[Reading passage]:
** begin **

On Democracy ~or~ Working With The Government You’ve Got

This is not a coherent essay. They are just thoughts I had while trying to devise an argument that didn’t take three pages, to explain my viewpoint on voting. I may come back and sort these ideas out into a more cohesive statement. But I’m intent on doing some fiction writing (some are crying out ‘too late’) today, so I’m just going to cut & paste my arguments here and let you sift amongst them for the relevant bits.

‘We’ is a pretty significant word, there. Plenty of people are active in their various branches of government, whether they’re working toward achieving good things for our society as a whole or not.

That means some of ‘us’ ARE getting what we want. Just not ALL of us.

It behooves all of us as a society to participate in our democratic processes if we want to have our voices and ideas heard; if we want greater say, we need to work to elect those people who truly want to implement real change.

The system is not immutable. It’s just slow to act, and resists unnecessary change. Push harder. Speak up. Or at least help those who are pushing in a direction you can get behind.

In other words, vote. Vote with your ballot, vote with your money, vote with your activist efforts. You won’t wake up in a perfect world over night, but the more you put in, the greater your chances of making something real happen.

But if you want to see change, then doing nothing about it is absolutely guaranteed to get you exactly what you put in: nothing. It’s not about bitching rights. It’s about becoming the change you want to see in the world around you.

** end **

[Work to complete]:
1) Answer these questions from the piece on voting:
(a) What kind of writing does the writer plan to do that day?
(b) Besides saying it is not immutable, how does the piece describe the system?
(c) What three ways of voting does the piece list?
2) Pick up the piece on voting after its last sentence and keep writing it in the same voice.

[Dataset rows]:

** begin **

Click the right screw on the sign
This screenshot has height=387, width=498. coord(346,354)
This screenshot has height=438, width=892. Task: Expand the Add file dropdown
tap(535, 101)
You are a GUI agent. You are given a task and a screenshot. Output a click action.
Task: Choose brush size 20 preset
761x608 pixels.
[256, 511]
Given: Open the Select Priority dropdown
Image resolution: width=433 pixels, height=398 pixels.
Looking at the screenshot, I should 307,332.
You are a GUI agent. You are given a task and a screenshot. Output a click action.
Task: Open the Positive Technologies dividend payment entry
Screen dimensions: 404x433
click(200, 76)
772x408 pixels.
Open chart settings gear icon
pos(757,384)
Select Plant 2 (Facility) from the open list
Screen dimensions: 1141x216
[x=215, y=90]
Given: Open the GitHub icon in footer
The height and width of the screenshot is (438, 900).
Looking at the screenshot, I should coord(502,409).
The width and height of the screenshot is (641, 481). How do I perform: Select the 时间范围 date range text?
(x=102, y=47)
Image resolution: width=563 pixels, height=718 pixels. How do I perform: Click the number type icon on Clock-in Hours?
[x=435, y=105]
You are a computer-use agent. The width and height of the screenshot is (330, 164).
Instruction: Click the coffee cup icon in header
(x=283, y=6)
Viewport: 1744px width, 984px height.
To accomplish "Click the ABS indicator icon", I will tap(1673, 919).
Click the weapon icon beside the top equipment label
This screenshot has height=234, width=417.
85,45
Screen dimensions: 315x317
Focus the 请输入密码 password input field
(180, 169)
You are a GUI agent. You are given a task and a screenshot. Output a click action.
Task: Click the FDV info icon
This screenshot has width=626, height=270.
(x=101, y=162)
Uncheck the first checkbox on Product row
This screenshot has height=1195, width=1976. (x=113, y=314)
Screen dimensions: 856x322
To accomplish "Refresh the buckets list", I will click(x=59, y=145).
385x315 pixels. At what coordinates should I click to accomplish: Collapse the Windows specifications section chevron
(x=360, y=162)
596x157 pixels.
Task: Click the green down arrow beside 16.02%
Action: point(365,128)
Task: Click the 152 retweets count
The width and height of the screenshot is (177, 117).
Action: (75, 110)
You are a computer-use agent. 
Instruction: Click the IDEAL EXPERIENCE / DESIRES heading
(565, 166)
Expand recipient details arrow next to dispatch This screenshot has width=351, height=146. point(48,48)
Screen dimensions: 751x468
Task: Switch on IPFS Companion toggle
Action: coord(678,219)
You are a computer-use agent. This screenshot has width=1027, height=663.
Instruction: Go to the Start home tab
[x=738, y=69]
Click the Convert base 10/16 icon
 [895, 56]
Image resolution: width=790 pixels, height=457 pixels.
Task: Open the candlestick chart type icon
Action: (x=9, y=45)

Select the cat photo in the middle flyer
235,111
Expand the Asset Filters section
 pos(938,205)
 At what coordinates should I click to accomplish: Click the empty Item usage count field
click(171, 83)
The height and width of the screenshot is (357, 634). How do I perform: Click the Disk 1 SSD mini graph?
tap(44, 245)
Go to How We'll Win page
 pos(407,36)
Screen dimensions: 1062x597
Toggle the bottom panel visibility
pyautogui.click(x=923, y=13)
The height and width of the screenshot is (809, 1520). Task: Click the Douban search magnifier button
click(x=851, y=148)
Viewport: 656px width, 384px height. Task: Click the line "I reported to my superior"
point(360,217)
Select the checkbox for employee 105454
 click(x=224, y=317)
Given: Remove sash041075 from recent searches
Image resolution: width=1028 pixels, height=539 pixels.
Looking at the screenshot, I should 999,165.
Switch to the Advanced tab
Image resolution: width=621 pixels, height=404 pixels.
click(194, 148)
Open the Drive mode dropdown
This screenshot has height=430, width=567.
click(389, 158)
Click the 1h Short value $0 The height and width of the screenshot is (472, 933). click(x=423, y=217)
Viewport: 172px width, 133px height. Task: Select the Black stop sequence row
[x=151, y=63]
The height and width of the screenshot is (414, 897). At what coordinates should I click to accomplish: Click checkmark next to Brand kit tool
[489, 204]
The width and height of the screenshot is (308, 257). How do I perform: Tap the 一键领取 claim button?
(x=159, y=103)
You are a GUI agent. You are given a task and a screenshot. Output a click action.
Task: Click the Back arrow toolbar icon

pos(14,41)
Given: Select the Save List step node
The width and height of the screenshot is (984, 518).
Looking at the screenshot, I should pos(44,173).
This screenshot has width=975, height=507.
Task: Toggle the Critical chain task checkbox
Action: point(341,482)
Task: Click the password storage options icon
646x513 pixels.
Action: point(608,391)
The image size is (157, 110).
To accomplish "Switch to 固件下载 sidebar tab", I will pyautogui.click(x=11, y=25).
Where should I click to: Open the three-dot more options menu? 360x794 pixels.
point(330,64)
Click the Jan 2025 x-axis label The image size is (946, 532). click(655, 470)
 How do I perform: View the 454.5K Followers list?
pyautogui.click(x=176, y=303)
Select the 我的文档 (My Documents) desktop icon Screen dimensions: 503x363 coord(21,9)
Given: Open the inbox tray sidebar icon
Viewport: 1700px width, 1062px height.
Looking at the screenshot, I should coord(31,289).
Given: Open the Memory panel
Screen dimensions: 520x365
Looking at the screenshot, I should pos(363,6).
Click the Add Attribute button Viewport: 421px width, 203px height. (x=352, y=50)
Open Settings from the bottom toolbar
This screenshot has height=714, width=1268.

** end **

[Expected outputs]:
1)
(a) Fiction writing.
(b) It is slow to act and resists unnecessary change.
(c) Voting with your ballot, with your money, and with your activist efforts.

2)
I assure you, fans of the status quo or of the corporate interest are doing their part. Staying home in protest of how things seem to be going, or due to disenfranchisement (or good old ‘don’t give a $#!^’) give those in power exactly the mandate they need to continue serving those special interest groups who persist in demanding things in spite of the common weal.

Our government system may seem like this Manchurian puzzle box that can’t be opened, but this is demonstrably untrue. Plenty of changes have been made, in both directions, in the last few decades of our constitutional monarchy. Sadly, particularly at the Federal level, we’ve seen too much change at the expense of our society in recent times. However, I truly believe voter turnout can still change that, come the next election. Not all agree. I get that. But what else have you got? I hear the complaints, but not the options. Show me your plan. I might like it. I might even opt in.

But I refuse to believe the answer is refusing to pay taxes until a new form of government is installed. If nothing gets better by refusing to work for it, certainly nothing can be done if the resources to make those changes aren’t available, simply because some people refuse to recognize the needs of the different groups of their society. And that’s basically what it comes down to: a refusal to compromise and realize that others in our society need different things from us, and that this requires tax dollars spent to fix inequities. So long as everyone’s basic needs are being met, we can at least avoid the pitfalls of societies that insist on throwing the least of our society under the bus. I’m not saying it’s a perfect system. Certainly we need to shake things up and get people into place who can and will exercise their mandate to fix the problems of our society.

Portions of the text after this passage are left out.